== Exercise description ==
Return every line of the data below unchanged and in the same order.

== Data on elements and where their text sits ==
►
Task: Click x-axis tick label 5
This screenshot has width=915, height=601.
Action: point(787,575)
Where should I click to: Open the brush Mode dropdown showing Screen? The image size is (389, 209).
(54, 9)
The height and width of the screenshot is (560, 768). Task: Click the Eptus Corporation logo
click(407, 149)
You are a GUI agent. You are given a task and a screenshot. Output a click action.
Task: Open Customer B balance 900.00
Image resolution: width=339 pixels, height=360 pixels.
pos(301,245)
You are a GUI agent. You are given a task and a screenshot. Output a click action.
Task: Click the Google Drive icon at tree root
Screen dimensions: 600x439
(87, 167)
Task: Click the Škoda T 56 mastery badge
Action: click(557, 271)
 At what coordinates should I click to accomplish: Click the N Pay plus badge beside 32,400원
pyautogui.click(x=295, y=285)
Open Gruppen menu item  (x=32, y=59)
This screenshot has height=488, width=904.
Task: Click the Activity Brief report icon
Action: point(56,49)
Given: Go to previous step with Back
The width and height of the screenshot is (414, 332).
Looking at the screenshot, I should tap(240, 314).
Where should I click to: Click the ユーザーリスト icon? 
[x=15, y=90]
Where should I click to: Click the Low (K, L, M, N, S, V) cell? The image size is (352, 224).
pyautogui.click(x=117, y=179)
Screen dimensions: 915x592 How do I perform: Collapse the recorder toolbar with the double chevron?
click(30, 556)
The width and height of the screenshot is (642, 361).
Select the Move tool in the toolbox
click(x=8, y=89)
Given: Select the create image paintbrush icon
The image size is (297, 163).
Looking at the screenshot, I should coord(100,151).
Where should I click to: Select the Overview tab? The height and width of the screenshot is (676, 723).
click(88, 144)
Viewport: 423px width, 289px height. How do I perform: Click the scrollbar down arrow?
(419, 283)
◄
== Full solution ==
Task: Click x-axis tick label 5
This screenshot has width=915, height=601.
Action: point(787,575)
Where should I click to: Open the brush Mode dropdown showing Screen? The image size is (389, 209).
(54, 9)
The height and width of the screenshot is (560, 768). Task: Click the Eptus Corporation logo
click(407, 149)
You are a GUI agent. You are given a task and a screenshot. Output a click action.
Task: Open Customer B balance 900.00
Image resolution: width=339 pixels, height=360 pixels.
pos(301,245)
You are a GUI agent. You are given a task and a screenshot. Output a click action.
Task: Click the Google Drive icon at tree root
Screen dimensions: 600x439
(87, 167)
Task: Click the Škoda T 56 mastery badge
Action: click(557, 271)
 At what coordinates should I click to accomplish: Click the N Pay plus badge beside 32,400원
pyautogui.click(x=295, y=285)
Open Gruppen menu item  (x=32, y=59)
This screenshot has height=488, width=904.
Task: Click the Activity Brief report icon
Action: point(56,49)
Given: Go to previous step with Back
The width and height of the screenshot is (414, 332).
Looking at the screenshot, I should tap(240, 314).
Where should I click to: Click the ユーザーリスト icon? 
[x=15, y=90]
Where should I click to: Click the Low (K, L, M, N, S, V) cell? The image size is (352, 224).
pyautogui.click(x=117, y=179)
Screen dimensions: 915x592 How do I perform: Collapse the recorder toolbar with the double chevron?
click(30, 556)
The width and height of the screenshot is (642, 361).
Select the Move tool in the toolbox
click(x=8, y=89)
Given: Select the create image paintbrush icon
The image size is (297, 163).
Looking at the screenshot, I should coord(100,151).
Where should I click to: Select the Overview tab? The height and width of the screenshot is (676, 723).
click(88, 144)
Viewport: 423px width, 289px height. How do I perform: Click the scrollbar down arrow?
(419, 283)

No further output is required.